[Exemples d'ancrage sur écran]
■ ■ ■ ■ ■ ■ ■

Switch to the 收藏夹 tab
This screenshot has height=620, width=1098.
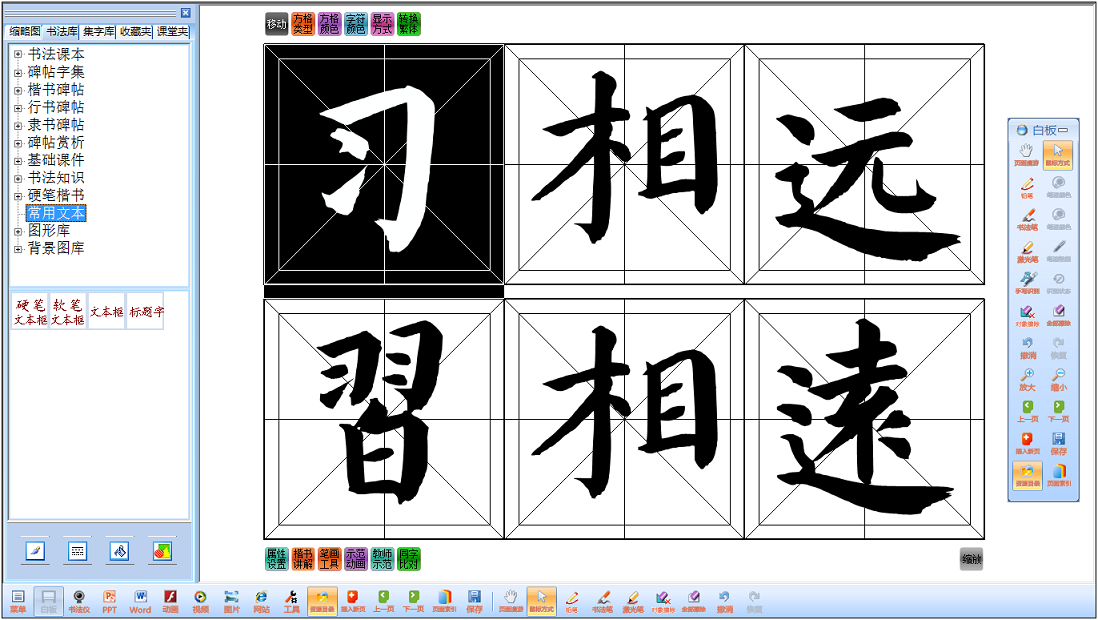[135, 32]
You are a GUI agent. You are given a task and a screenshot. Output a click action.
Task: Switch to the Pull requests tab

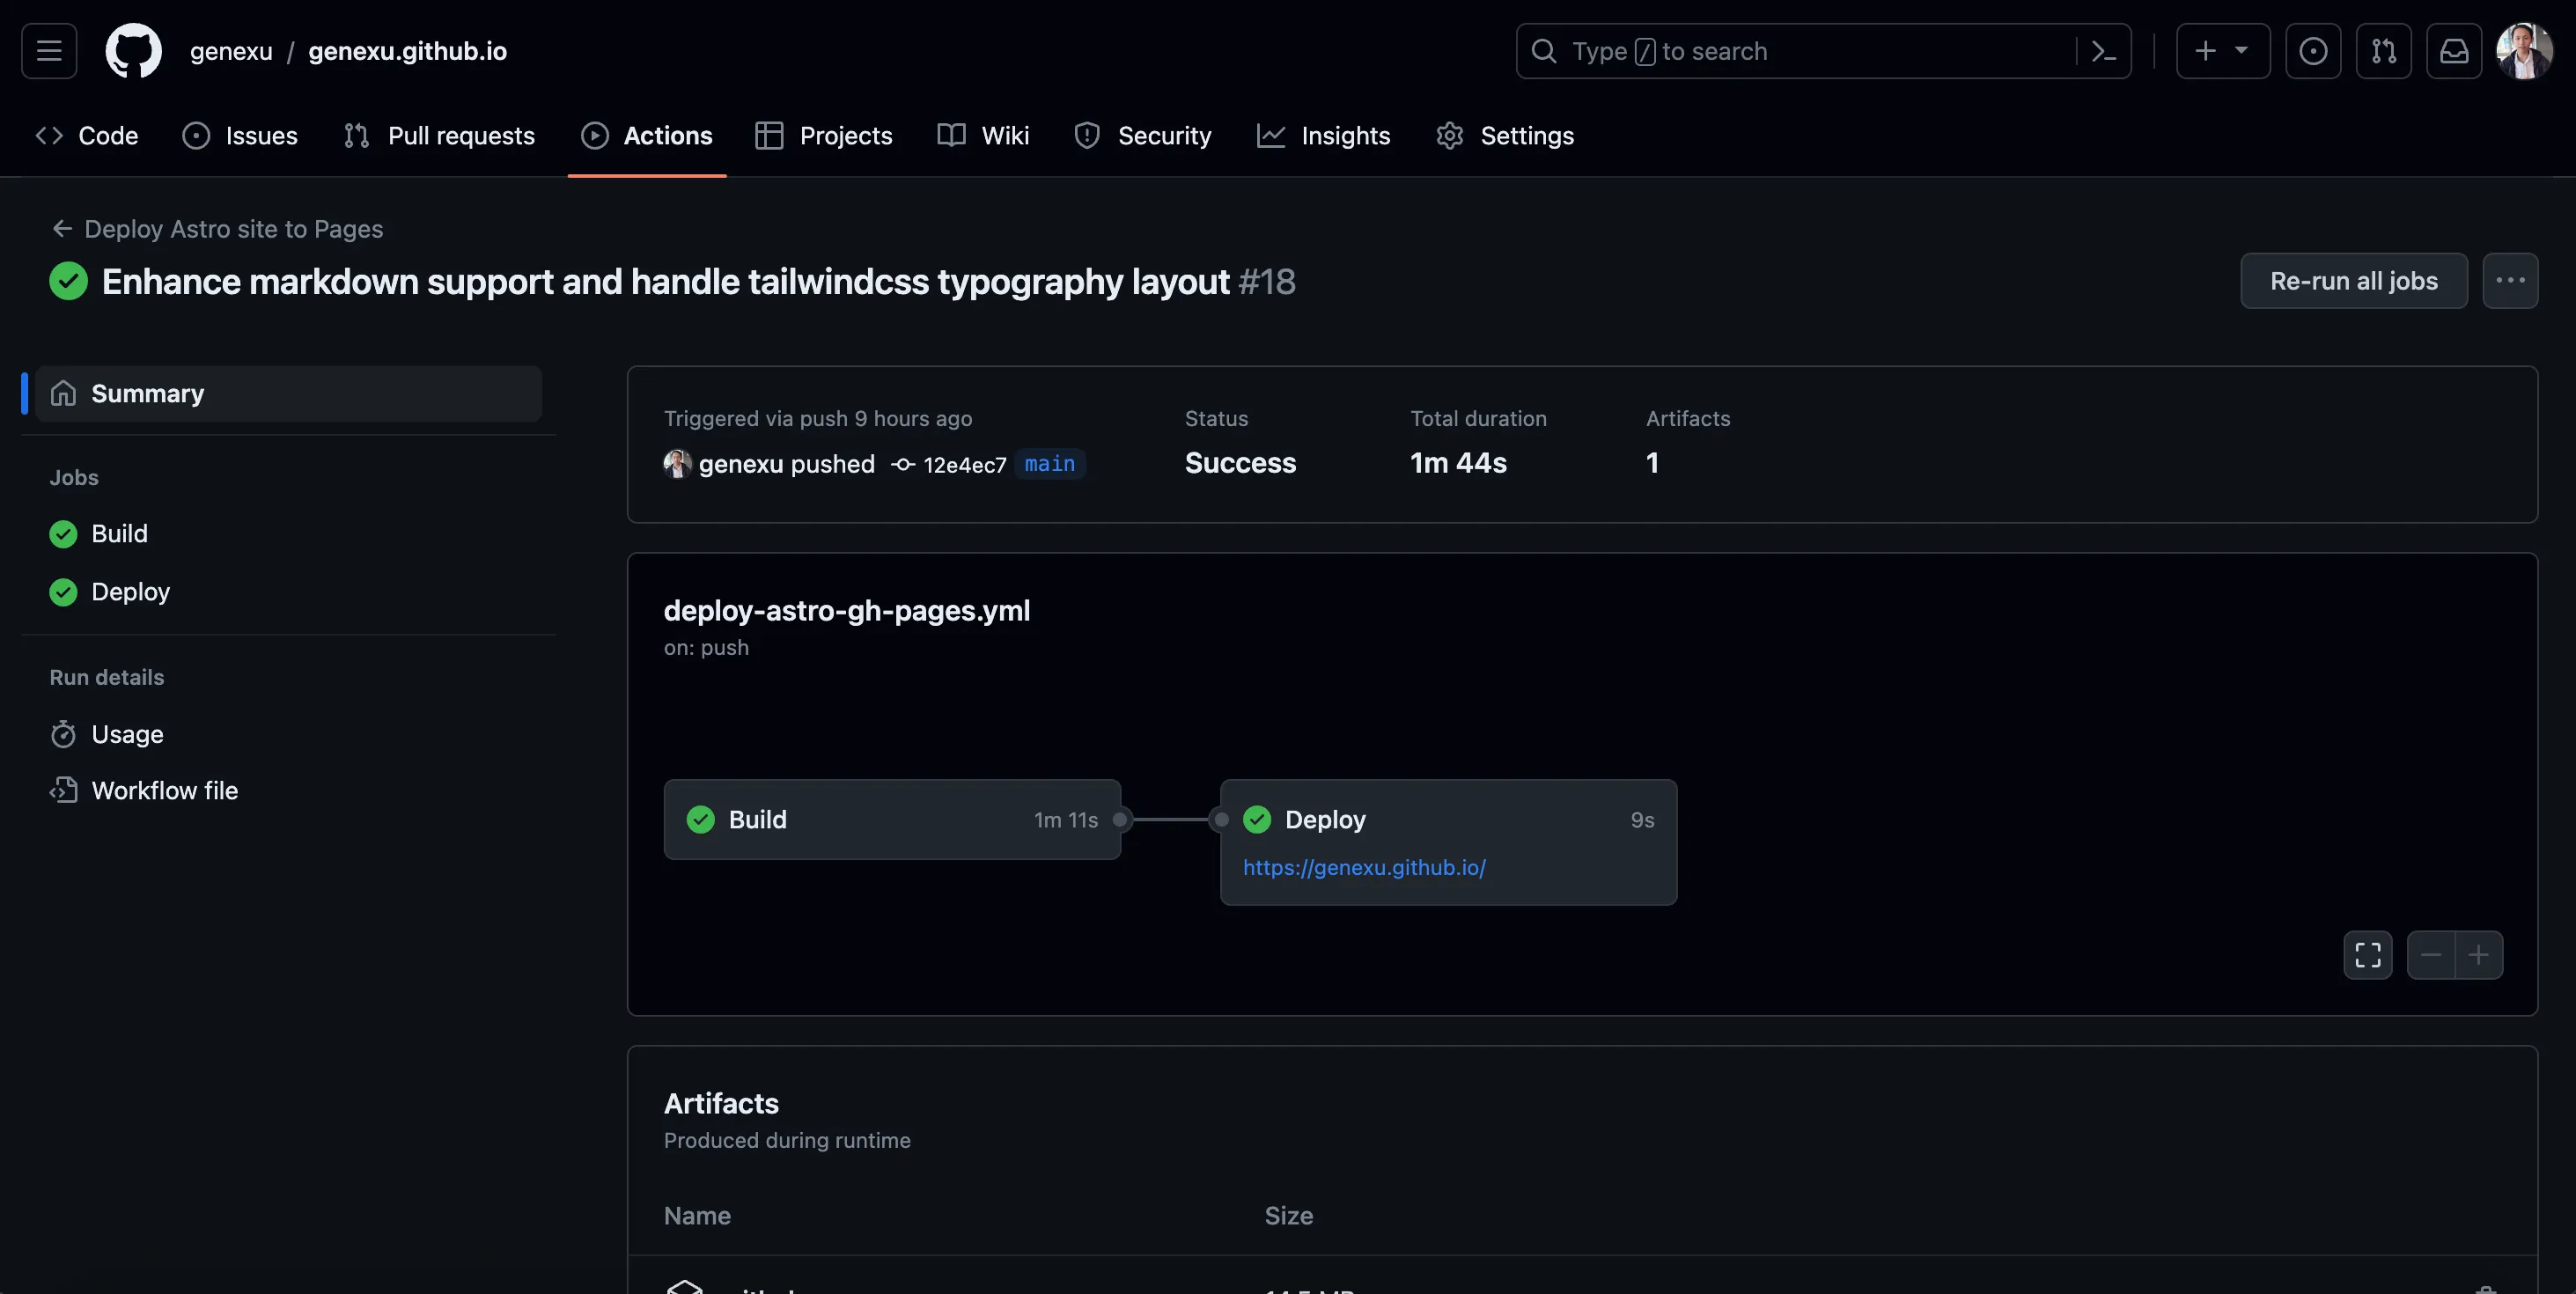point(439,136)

■ ■ ■ ■ ■ ■ ■

**À PRODUIRE**
Modifiez tous les items en remplaçant « Switch to » par « Open », sans rien changer d'autre. Ne reproduisez pas les images dans votre réponse.

**SOLUTION DÉTAILLÉE**
Open the 收藏夹 tab
This screenshot has height=620, width=1098.
[135, 32]
You are a GUI agent. You are given a task and a screenshot. Output a click action.
Task: Open the Pull requests tab

point(439,136)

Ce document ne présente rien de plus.